Ciddi olduğumu anladığında, gözleri dolmuştu. Ne yapacağını şaşırdığı için, bornozu üzerine geçirmişti. Gitmeden önce bana dönüp, dişlerini sıkmıştı. Aniden ağzıma bir tokat yapıştırdığında, gözlerimi çevirmiştim. "Hadi" diye halen gitmesini beklediğimde, "bunun bedelini ödeyeceksin Soysalan!" demişti parmağını kaldırarak. "Öyledir kesin" dediğimde, hızlı şekilde merdivenlerden inmişti. Kapımı açtığında, "geber git" demişti son kez bana yönelerek. "Amin" diye güldüğümde, umursamaz şekilde oturma odasına yol almıştım.
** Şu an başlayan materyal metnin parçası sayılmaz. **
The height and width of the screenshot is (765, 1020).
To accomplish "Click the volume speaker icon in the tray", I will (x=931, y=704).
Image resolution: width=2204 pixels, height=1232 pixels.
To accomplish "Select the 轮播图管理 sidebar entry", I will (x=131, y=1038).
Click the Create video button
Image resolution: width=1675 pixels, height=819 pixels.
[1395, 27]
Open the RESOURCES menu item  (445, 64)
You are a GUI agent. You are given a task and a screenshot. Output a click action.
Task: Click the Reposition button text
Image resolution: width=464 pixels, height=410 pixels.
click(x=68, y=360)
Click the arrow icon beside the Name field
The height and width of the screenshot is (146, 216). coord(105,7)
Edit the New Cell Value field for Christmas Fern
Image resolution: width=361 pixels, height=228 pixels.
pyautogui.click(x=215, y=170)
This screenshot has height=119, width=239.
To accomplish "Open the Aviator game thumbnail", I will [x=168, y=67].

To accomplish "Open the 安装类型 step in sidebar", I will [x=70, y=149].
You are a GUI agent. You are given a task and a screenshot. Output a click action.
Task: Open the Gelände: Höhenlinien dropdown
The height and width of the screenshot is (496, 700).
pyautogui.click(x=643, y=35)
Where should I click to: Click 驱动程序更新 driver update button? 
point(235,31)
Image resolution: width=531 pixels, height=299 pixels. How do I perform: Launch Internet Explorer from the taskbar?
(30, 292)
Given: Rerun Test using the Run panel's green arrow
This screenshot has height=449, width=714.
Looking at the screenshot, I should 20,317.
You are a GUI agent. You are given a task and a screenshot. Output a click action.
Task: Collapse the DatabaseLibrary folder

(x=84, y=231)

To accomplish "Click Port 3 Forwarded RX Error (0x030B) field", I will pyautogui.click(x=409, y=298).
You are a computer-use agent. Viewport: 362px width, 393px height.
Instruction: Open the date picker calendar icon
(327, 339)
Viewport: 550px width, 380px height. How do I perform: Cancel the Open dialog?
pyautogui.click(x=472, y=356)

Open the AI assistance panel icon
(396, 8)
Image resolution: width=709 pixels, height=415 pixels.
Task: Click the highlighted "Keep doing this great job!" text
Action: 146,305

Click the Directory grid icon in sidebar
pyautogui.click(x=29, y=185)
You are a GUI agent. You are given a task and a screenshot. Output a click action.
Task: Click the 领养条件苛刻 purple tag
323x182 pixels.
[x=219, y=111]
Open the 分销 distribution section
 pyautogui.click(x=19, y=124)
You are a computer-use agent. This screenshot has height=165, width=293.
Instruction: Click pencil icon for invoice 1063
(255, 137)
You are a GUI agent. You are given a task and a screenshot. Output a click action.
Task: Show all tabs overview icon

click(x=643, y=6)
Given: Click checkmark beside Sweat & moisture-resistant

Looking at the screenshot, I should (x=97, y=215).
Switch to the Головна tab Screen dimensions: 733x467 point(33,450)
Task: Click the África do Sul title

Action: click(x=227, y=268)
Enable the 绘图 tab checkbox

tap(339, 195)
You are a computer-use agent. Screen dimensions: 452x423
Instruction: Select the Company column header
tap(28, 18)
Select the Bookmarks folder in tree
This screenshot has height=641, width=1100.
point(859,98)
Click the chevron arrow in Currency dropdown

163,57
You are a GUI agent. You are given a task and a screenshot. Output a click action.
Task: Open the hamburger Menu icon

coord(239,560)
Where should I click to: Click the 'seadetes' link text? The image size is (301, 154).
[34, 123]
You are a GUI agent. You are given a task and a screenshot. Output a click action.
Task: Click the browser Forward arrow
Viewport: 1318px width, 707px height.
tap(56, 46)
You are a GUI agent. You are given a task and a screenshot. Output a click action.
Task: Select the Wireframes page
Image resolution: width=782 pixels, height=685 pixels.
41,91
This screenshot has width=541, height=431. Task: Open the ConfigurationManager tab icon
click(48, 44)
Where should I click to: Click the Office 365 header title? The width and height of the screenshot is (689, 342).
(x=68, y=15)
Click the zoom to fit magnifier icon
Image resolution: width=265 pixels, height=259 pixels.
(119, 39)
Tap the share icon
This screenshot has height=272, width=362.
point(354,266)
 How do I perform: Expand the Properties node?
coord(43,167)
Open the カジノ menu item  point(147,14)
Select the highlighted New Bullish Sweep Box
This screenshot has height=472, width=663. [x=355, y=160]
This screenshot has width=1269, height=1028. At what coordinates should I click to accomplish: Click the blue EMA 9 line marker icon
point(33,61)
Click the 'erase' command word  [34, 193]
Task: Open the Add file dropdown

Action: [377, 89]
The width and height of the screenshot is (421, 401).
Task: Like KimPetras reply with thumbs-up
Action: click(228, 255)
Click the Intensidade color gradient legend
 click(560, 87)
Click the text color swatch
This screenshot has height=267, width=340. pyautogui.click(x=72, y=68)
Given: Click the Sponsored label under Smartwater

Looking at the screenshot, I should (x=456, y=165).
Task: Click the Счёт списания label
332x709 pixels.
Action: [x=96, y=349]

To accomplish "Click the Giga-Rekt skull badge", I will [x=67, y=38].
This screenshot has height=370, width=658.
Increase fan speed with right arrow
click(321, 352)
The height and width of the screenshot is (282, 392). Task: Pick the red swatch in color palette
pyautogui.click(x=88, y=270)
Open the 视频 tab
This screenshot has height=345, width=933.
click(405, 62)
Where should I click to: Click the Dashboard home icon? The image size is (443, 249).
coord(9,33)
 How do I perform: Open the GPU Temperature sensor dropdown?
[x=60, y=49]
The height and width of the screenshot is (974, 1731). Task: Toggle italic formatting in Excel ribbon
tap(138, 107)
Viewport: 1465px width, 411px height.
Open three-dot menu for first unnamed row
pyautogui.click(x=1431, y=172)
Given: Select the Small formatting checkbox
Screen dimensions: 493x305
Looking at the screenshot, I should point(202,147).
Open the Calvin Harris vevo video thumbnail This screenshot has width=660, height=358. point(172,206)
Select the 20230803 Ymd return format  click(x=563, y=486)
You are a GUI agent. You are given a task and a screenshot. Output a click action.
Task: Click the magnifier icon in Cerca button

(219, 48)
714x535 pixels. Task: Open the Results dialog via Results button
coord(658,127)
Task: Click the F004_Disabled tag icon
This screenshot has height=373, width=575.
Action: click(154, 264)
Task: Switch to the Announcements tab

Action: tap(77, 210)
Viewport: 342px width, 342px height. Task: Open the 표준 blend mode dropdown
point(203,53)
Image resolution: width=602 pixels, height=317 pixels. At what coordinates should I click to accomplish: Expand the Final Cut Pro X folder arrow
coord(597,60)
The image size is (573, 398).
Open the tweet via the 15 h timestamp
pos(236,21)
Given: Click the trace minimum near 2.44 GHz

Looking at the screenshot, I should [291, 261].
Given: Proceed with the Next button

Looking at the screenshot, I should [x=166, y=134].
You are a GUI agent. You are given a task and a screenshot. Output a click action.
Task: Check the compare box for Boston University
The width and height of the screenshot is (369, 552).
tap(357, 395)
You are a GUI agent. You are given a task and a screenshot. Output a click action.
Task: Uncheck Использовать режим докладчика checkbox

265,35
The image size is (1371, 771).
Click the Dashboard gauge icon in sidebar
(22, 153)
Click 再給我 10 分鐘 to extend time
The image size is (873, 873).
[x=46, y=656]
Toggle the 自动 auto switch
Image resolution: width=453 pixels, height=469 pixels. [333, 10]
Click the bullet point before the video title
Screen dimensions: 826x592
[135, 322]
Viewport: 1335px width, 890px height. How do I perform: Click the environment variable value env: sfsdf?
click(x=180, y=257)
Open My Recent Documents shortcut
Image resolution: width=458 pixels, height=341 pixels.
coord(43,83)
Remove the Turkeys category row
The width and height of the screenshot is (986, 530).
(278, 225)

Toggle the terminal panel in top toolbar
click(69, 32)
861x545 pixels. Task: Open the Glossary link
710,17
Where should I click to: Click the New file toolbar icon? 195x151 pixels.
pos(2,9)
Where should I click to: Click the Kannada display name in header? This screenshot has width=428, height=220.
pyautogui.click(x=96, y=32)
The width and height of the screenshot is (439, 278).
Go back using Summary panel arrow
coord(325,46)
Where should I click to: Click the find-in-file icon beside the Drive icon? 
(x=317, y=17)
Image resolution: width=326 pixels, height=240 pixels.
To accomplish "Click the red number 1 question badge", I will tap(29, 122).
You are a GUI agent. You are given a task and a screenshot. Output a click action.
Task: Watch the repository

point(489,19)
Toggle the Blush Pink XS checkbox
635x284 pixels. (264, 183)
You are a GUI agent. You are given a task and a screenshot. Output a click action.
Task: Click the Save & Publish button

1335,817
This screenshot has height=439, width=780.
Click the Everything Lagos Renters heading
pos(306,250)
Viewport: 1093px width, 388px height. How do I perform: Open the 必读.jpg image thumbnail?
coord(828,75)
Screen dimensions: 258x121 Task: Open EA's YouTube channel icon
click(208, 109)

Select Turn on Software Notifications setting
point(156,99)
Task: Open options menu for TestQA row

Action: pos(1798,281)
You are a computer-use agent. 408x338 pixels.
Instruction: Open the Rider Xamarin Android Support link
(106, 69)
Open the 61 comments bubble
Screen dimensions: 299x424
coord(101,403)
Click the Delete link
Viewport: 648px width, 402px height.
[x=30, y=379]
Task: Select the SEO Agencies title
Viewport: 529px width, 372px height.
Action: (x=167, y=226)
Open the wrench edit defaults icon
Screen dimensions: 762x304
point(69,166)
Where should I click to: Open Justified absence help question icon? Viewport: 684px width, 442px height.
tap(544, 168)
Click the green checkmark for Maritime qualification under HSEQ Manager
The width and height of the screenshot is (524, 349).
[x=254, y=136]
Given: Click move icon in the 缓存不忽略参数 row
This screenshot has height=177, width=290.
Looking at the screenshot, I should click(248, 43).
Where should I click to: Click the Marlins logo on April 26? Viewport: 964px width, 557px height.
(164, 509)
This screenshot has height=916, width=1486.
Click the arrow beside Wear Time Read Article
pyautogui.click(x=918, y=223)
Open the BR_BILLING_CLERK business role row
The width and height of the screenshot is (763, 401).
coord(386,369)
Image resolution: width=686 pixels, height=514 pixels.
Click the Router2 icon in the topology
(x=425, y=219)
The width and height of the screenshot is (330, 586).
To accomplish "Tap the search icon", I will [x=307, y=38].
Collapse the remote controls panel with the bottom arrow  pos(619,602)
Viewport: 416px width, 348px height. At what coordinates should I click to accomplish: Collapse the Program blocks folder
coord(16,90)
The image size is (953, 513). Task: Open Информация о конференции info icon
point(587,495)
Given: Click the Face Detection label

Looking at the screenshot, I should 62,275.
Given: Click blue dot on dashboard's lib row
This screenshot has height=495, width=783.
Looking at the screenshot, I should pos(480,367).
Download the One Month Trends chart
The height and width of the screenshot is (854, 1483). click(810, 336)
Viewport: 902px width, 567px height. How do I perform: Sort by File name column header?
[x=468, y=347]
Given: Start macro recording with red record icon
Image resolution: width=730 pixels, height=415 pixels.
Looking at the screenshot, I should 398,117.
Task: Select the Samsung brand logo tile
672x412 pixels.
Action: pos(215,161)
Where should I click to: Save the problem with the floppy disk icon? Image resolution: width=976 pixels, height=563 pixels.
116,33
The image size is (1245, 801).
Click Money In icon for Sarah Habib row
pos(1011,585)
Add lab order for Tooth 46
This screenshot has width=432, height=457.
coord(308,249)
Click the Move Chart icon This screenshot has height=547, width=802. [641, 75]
Kapımı sonra sertçe kapattığında, sakin şekilde merdivenlerden inmiştim. Bana sürpriz olanı, aşağıda bulunan Çağla ve Rüzgar'dı. Bu işte hiç hoşuma gitmemişti. "Nasıl girdiniz evime?" diye sorduğumda, Rüzgar arka bahçeye göstermişti.

"Başka zaman bir çılgınlık yapıp, zile de basabilirsiniz" diye ironik şekilde konuştuğumda, Çağla gözlerini döndürmüştü. Onun bana halen küs olduğunu biliyordum ama özür dilemeye hiç niyetim yoktu. Kendi arkadaşına sahip çıksaydı, bunların hiç biri olmazdı. "O ağlayan kadın kimdi?" diye soran Rüzgar'a cevap vermediğimde, Çağla kafasını sallamıştı. "Kim olacak?" dediğinde, bir kaşımı kaldırmıştım. "Yine yeni kadınlarından birisi" diye konuştuğunda, sinirli olduğunu belli etmişti. "Neden kızgınsın?" dediğimde, "sevgilim mi var?" demiştim durumu anlamayarak. "Bilmeden birisini mi aldattım?" diye konuştuğumda, koltuğuma atmıştım kendimi. Ayaklarımı da masaya koyduğumda, Çağla'yı iyice kızdırmıştım.